▶ [Dataset content]
··········

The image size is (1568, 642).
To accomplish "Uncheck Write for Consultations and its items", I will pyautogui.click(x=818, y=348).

··········

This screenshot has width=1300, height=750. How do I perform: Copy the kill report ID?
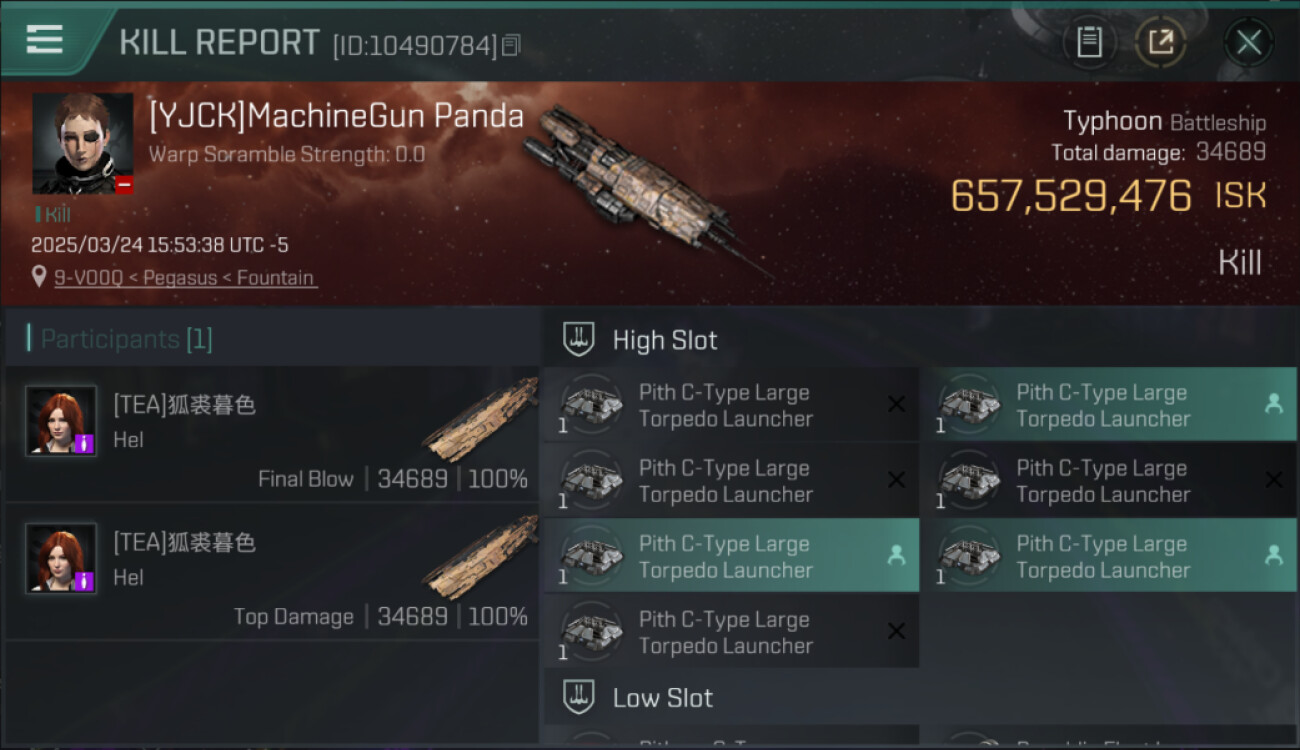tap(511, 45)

··········

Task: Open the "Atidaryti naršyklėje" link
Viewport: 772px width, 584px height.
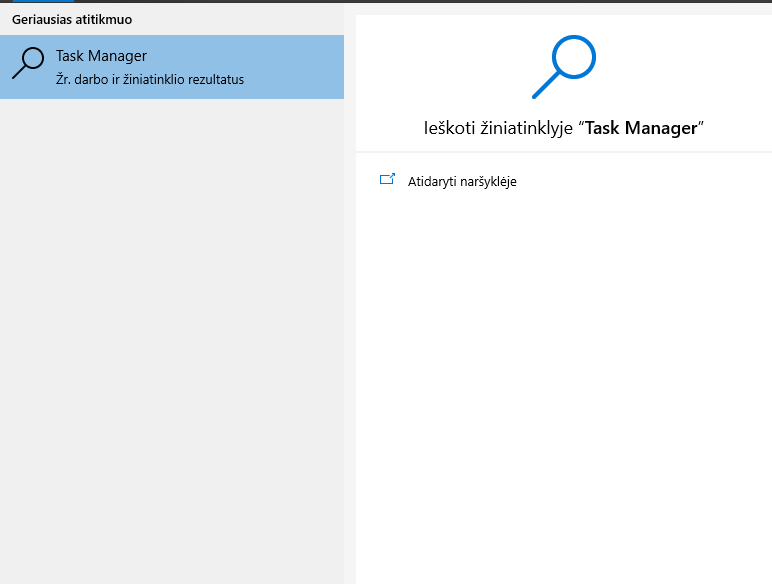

··········

▶ [Exercise goal] Retype exactly the lines of the data above that fall between the line with "Task: Open the" and the line with "Viewport: 772px width, 584px height.", inclusive, and add nothing.

▶ [Solution to the exercise]
Task: Open the "Atidaryti naršyklėje" link
Viewport: 772px width, 584px height.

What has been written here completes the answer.